_Problem description_
Down to the last word, output the records below, skipping any images.

--------------------------------

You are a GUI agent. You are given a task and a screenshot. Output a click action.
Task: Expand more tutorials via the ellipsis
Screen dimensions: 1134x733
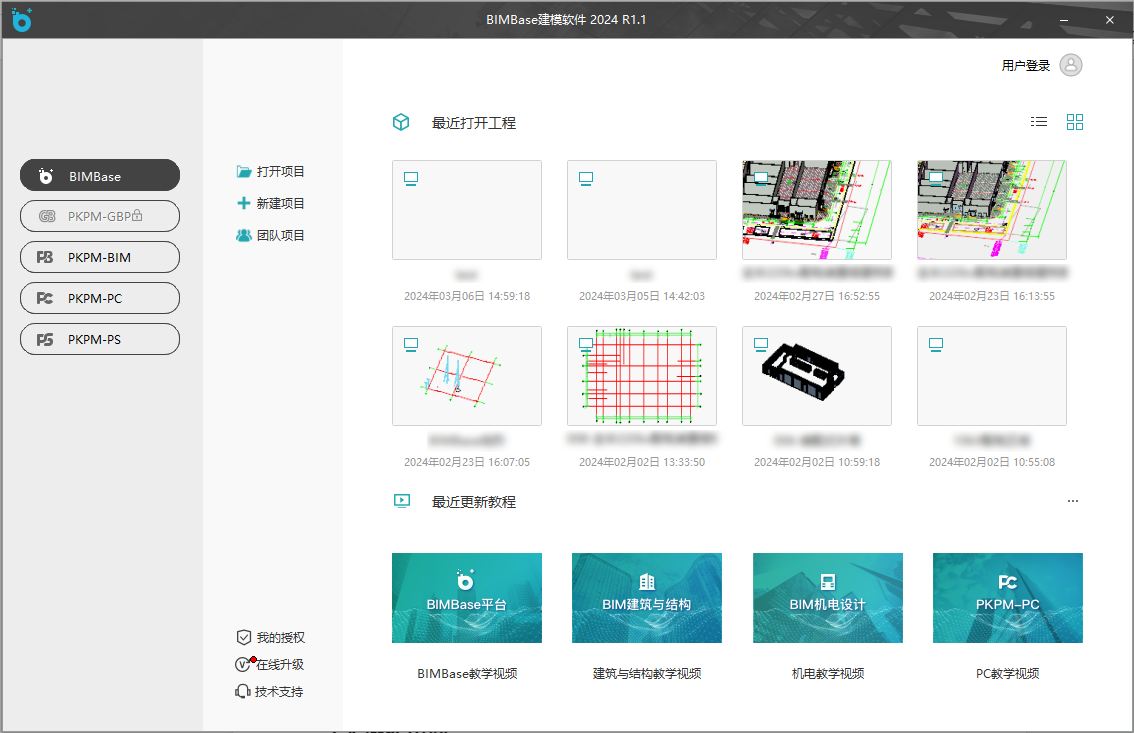tap(1073, 502)
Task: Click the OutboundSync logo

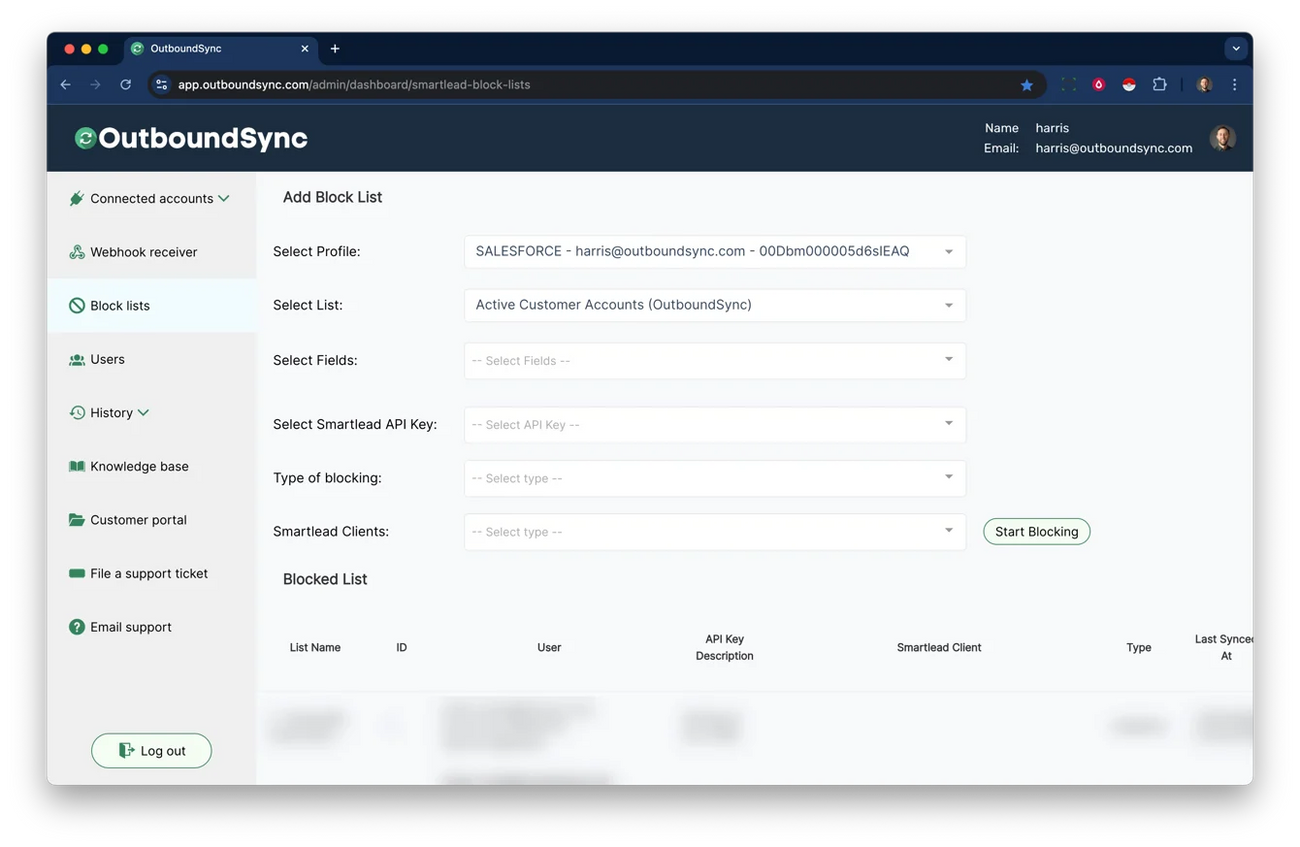Action: coord(189,138)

--------------------------------

_Response_
You are a GUI agent. You are given a task and a screenshot. Output a click action.
Task: Expand more tutorials via the ellipsis
Screen dimensions: 1134x733
tap(1073, 502)
Task: Click the OutboundSync logo

Action: coord(189,138)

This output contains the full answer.